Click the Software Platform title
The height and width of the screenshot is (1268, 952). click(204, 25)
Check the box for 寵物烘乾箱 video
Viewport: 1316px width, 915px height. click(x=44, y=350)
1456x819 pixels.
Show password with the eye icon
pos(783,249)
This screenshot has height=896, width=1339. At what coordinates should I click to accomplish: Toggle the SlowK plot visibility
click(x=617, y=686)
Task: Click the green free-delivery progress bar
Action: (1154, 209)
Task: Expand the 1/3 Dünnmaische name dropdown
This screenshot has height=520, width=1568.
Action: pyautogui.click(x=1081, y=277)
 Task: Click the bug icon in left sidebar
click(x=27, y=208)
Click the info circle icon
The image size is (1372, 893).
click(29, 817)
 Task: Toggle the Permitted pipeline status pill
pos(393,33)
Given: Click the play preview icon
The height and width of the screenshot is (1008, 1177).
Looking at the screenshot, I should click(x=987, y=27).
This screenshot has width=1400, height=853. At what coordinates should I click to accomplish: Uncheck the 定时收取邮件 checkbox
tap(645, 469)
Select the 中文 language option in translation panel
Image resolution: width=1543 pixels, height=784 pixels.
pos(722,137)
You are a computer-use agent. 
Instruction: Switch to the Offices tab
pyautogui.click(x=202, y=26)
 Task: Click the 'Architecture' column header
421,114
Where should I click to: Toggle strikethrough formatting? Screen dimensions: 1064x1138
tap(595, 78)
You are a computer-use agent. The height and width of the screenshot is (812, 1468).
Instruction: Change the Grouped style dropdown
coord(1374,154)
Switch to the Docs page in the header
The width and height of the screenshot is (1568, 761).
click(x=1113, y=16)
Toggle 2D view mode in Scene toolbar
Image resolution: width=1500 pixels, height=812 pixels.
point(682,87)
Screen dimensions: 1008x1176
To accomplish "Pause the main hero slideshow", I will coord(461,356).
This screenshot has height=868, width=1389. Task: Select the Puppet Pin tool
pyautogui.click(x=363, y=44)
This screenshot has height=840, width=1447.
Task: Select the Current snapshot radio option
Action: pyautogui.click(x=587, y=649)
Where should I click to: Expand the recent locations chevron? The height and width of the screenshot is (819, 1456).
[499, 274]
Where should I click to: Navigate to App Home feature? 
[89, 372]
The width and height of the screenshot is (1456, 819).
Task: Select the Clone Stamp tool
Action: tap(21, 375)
=======
## What to work on
Across the records above, return every line that contains the word "computer".

## Problem solution
You are a computer-use agent. 
You are a computer-use agent. The height and width of the screenshot is (812, 1468).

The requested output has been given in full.